> _DATA SECTION_:
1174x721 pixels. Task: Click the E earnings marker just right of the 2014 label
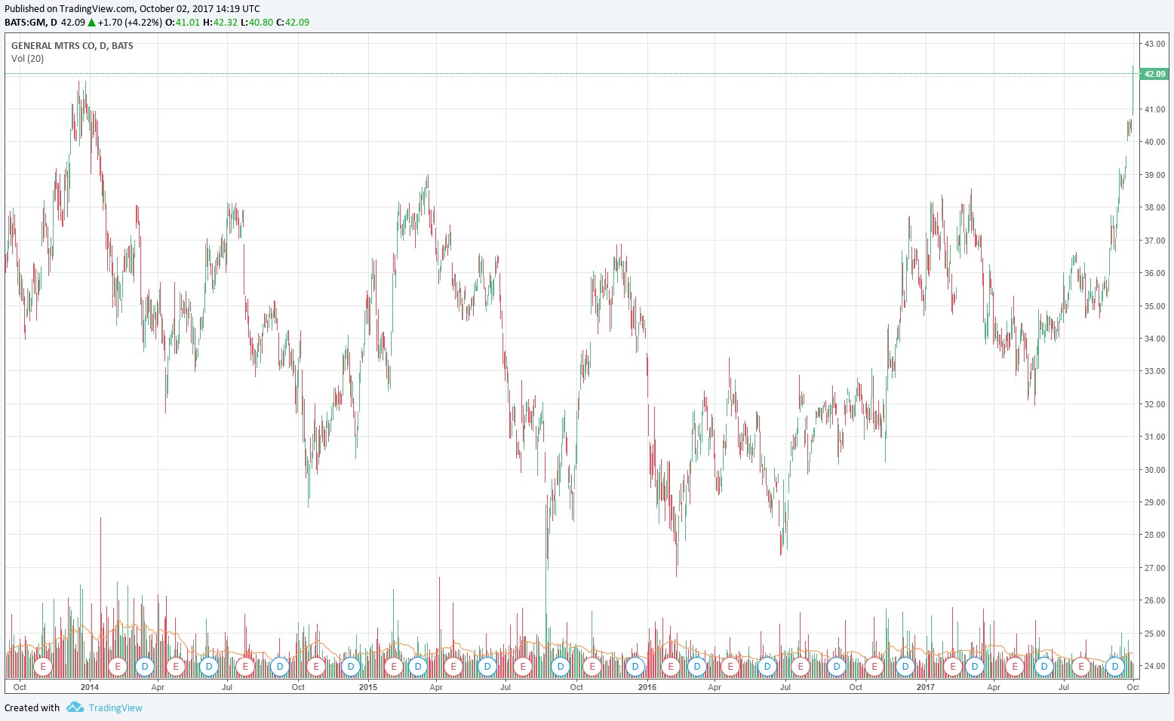117,667
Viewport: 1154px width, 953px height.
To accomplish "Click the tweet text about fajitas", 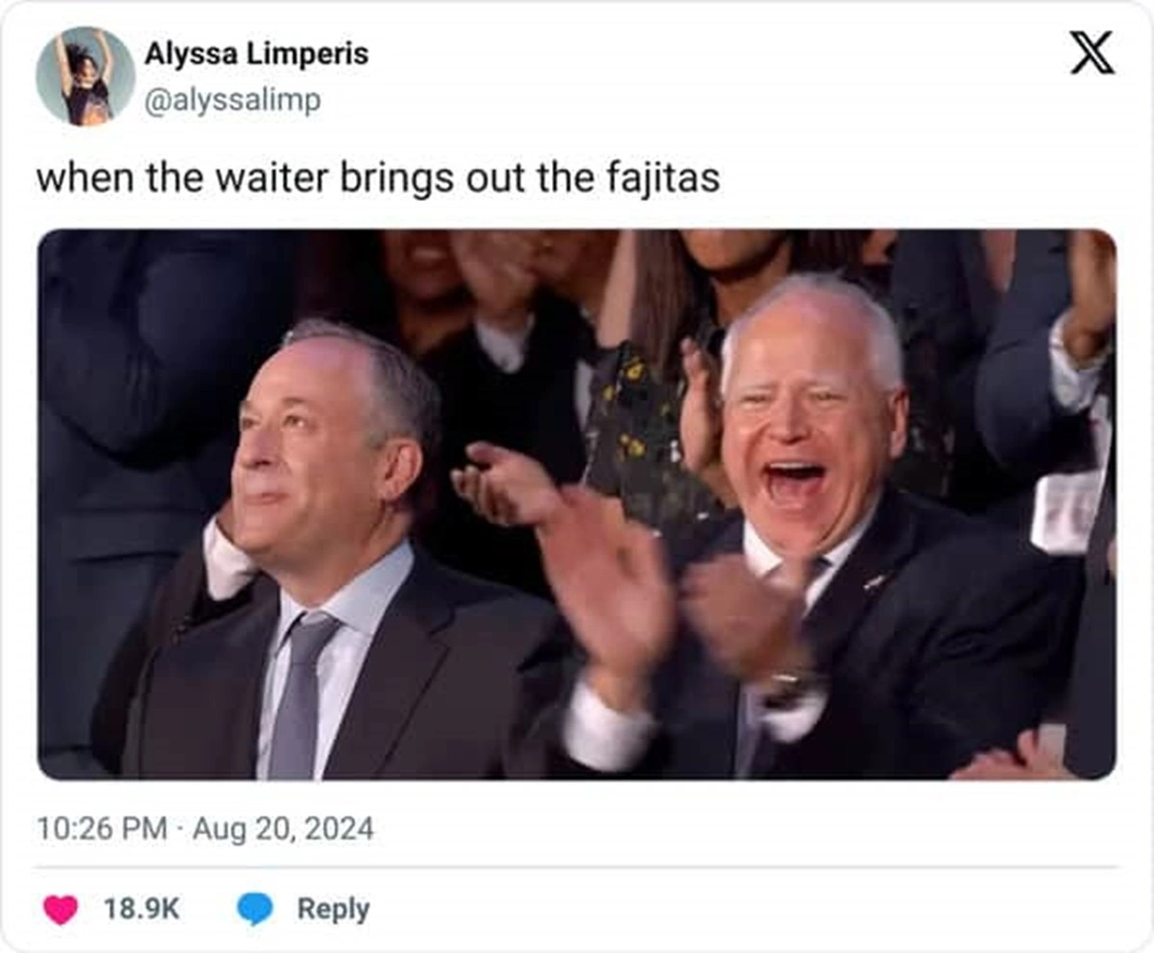I will coord(378,179).
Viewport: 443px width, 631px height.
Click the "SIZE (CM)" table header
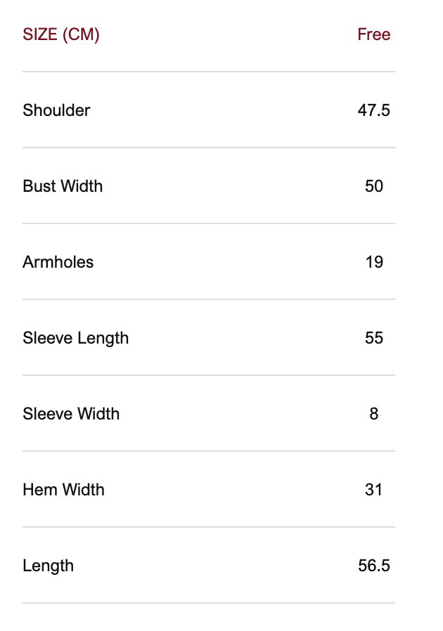[x=61, y=34]
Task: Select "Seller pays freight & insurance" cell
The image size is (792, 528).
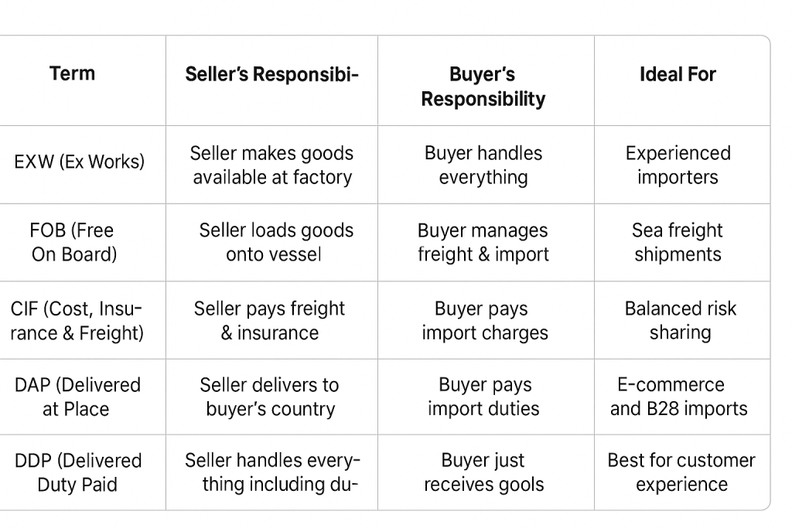Action: (x=269, y=321)

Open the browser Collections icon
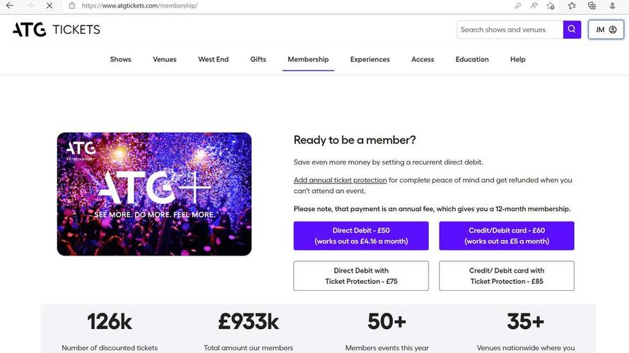coord(592,6)
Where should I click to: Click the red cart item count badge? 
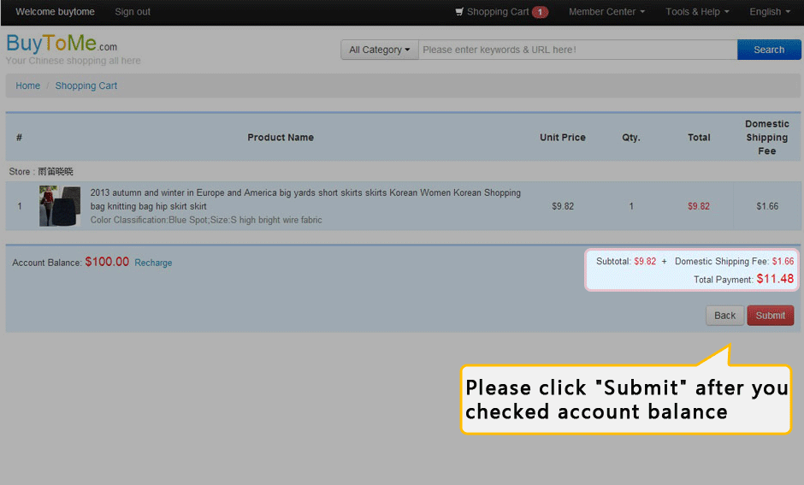540,12
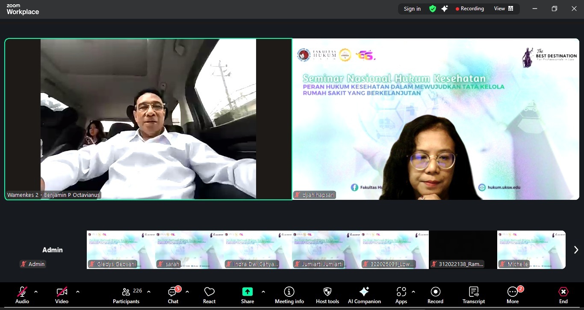Image resolution: width=584 pixels, height=310 pixels.
Task: Click the green Share screen icon
Action: [x=248, y=292]
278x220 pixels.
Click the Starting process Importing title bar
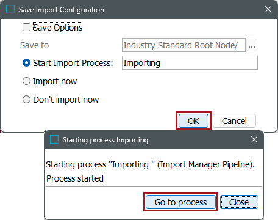click(x=154, y=140)
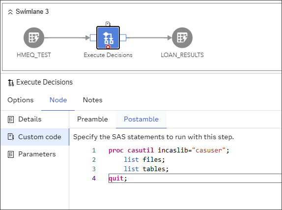The width and height of the screenshot is (282, 210).
Task: Click the custom code indicator above node
Action: (x=108, y=24)
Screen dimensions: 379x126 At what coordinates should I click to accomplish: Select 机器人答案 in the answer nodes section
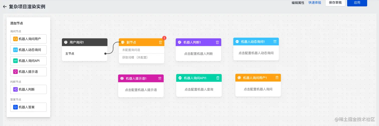(29, 107)
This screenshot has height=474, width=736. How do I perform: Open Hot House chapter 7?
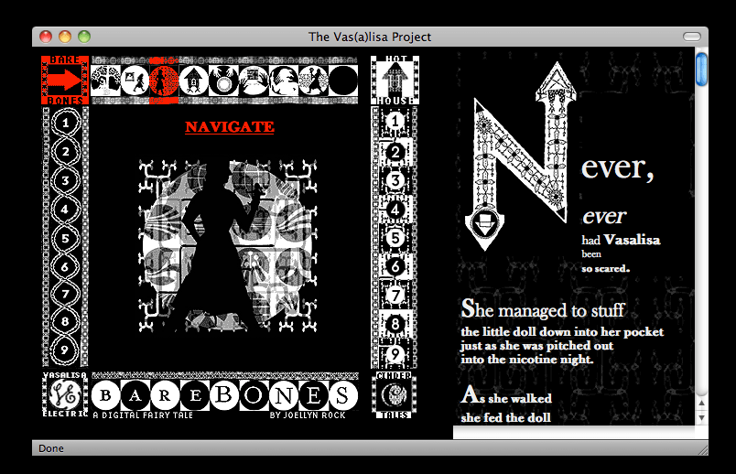pyautogui.click(x=395, y=296)
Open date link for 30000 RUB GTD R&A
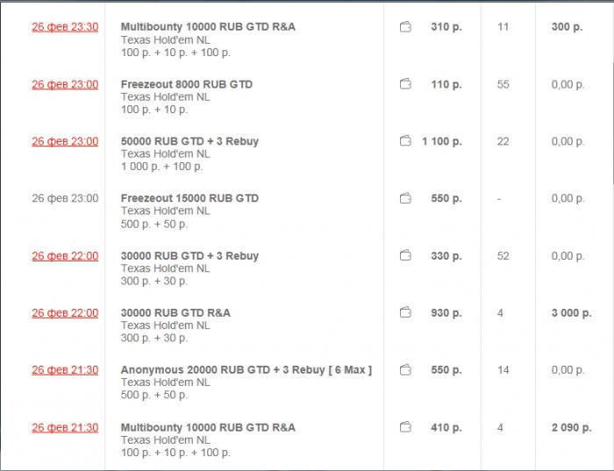 pyautogui.click(x=65, y=313)
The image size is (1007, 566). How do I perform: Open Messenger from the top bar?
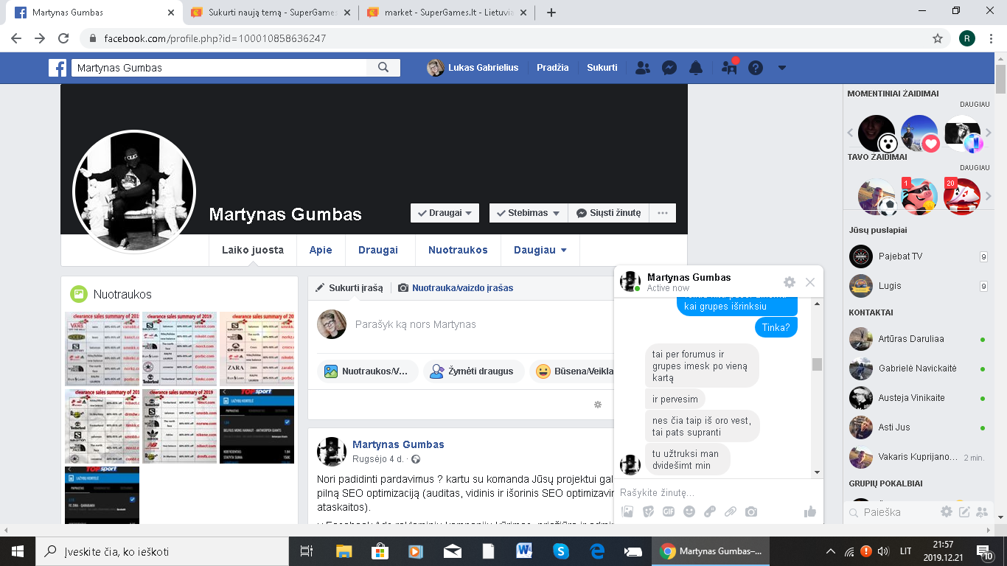[x=669, y=68]
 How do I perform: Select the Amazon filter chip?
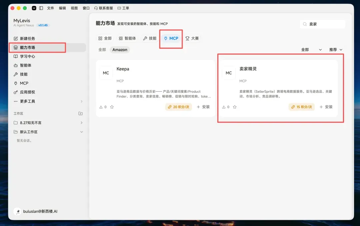point(120,50)
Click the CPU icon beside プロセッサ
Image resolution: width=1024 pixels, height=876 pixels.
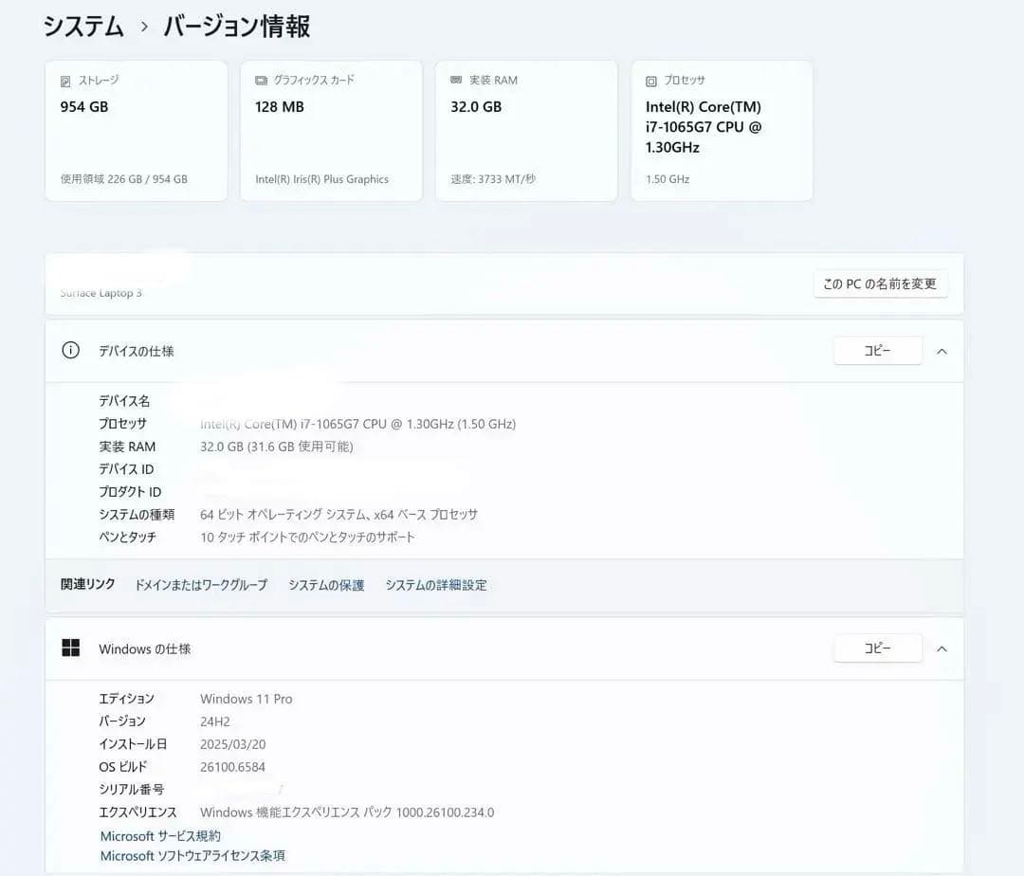tap(651, 82)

> _EXERCISE DIRECTIONS_:
What is needed is one number, the count of lines in the listing above that contain the word "Viewport".

> _EXERCISE RESULT_:
2